Cationic lipids have been widely used for siRNA delivery in vitro. Many commercially available transfection reagents are made of cationic lipids but these reagents usually do not support in vivo delivery owing to the presence of excess cationic charges in the lipoplex. Ideally, siRNA should be entrapped in a large quantity inside the unilamellar liposomes that are protected with a polyethylene glycol (PEG) brush layer on the surface. The PEG brush effectively reduces blood protein adsorption to the NP and reduces its uptake by the reticuloendothelial system [4]. A targeting ligand is further tethered at the distal end of the PEG chain for specific binding and internalization mediated by tumor-specific receptors. Lipids with an ionizable headgroup having a pKa of approximately 6 are particularly attractive. siRNA can associate with the lipid at low pH because the lipid is protonated and positively charged. Being entrapped at low pH, substantial amounts of siRNA are still liposome-associated after the pH returns to neutral. The lipid will again be cationic in the acidic endosome. It is well known that cationic lipid binds with anionic lipid to form inverted micelles, or the H_II phase, which is a nonbilayer structure [5]. Lipids with bulky hydrocarbon chains are prone to assume such structure [6]. Several lipids containing a tertiary amine headgroup (pKa ∼6) and two hydrocarbon chains with two cis double bonds (bulky) have been designed and used to deliver siRNA [7]. The activity of the ionizable lipid NPs for siRNA delivery to the liver hepatocytes depends on the circulating ApoE, which facilitates an avid uptake of the NP via the low-density lipoprotein receptor [8]. The 50% effective dose (ED₅₀) of siRNA for silencing factor VII, which is exclusively produced in the liver, was as low as 0.01 mg/kg in rodents and 0.1 mg/kg in nonhuman primates. No noticeable toxicity at these low doses was reported. N-acetyl galactosamine can also be used to target the iLNPs to the liver via the galactose receptor. This is a remarkable achievement, although the formulation has not yet been used for cancer therapy.

The stable nucleic acid lipid particle is a similar ionizable lipid base formulation developed by the same group for systemic siRNA administration [9]. The original study focused on hepatic cells, which demonstrated the downregulation of ApoB in the liver with a dose of 2.5 mg/kg in nonhuman primates [10]. High therapeutic doses, however, usually cause some type of immune response. Recently, a clinical trial was terminated owing to the immunotoxicity revealed in the trial [101].

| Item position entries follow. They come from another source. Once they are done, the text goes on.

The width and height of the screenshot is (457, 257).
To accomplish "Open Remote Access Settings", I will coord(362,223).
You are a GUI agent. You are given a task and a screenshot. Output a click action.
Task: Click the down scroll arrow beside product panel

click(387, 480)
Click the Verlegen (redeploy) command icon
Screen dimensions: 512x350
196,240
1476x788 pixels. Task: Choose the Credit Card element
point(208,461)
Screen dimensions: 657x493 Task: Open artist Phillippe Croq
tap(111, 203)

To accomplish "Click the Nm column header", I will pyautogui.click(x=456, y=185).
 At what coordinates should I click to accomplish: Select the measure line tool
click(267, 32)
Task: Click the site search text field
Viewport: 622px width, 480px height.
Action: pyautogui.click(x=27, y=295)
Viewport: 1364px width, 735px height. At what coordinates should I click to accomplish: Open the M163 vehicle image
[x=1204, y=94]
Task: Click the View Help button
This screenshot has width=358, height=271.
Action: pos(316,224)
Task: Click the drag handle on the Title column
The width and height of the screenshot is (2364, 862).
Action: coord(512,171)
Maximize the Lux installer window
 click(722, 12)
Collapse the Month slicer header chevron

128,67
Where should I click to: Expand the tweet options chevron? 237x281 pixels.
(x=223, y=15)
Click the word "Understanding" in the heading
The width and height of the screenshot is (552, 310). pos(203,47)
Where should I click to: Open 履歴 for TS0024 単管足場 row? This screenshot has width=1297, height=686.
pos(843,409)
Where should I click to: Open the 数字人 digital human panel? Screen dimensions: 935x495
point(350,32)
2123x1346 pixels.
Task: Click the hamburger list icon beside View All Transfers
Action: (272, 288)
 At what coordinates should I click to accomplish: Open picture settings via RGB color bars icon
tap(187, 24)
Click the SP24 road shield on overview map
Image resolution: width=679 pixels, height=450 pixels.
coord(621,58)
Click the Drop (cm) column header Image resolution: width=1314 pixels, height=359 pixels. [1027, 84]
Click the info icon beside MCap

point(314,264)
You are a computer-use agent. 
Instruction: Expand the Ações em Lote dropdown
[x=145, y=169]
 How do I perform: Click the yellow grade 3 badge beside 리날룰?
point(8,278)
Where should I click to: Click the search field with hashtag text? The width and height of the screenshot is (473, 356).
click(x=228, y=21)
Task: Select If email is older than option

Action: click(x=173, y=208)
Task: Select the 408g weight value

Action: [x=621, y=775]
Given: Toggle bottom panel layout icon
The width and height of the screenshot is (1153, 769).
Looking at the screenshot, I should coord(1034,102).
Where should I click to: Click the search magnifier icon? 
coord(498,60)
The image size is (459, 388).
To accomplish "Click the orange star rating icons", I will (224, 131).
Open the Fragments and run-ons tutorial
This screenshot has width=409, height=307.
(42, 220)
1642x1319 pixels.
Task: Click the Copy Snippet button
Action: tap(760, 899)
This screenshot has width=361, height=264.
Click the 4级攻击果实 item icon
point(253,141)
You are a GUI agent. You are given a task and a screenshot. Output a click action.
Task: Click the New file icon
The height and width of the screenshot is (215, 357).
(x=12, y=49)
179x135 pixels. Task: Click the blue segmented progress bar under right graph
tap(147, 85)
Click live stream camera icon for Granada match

In an alternative approach, a combinatorial library of lipid-like materials was developed and described with the term ‘lipidoids’ [11]. The one-step synthetic scheme provided some choice of cationic lipid for efficient transfection of siRNA [12]. The selected cationic LNPs was able to achieve siRNA-mediated gene silencing effect for hepatic cell at a dose of 0.01 mg/kg in mice and 0.03 mg/kg in nonhuman primates [13]. This formulated NP is again a remarkable achievement, although the toxicity of these lipidoids has not been thoroughly studied.

Instead of application in hepatic cells, a preclinical study of 2´-O-methyl-modified siRNA formulated in LNPs was reported to show potent antitumor efficacy in both hepatic and subcutaneous tumor models [14]. The siRNA is targeted to the essential cell-cycle proteins polo-like kinase 1 (PLK1) and kinesin spindle protein (KSP) in mice. A very mild immune response was observed in mice with intravenous twice-weekly administration at a dose of 2 mg/kg. A Phase I clinical trial was launched to determine the safety, tolerability, pharmacokinetics and pharmacodynamics of intravenous LNPs in patients with advanced solid tumors involving the liver [102].

Another lipid-base NP for cancer therapy is known as lipid/protamine/DNA (LPD) formulation, which was originally developed for plasmid DNA delivery [15]. LPD was engineered by combining cationic liposomes and polycation to condense plasmid DNA. When mixed, the components spontaneously rearranged to form a virus-like structure with the condensed DNA core located inside the lipid membranes [16]. Recently, siRNA was entrapped in the core of LPD and the surface of the particle was wrapped with cationic lipid and PEG. Anisamide was linked to the terminal of PEG as a targeting ligand of s receptor, which is overexpressed in many human tumor cells [17]. The most important feature of the modified LPD is its ability to evade the reticuloendothelial system, which is due to the fact that a high amount (∼10 mol%) of PEG chains could be grafted on the surface to form a brush protective layer on the NPs [18]. The xenograft model demonstrated that LPD NPs could deliver 60–80% of intravenous injected siRNA per gram of tissue weight to the lung cancer xenograft and effectively silence the expression of EGF receptor in the entire tumor. Two consecutive intravenous administrations significantly reduced the lung metastasis of melanoma (70–80%) at a relatively low dose (0.45 mg/kg) [19]. To reduce the potential toxicity of calf thymus DNA in the formulation, liposome–polycation–hyaluronic acid was developed to deliver siRNA systemically into the tumor, which resulted in very little immunotoxicity in a wide dose range (0.15–11.2 mg/kg) [20].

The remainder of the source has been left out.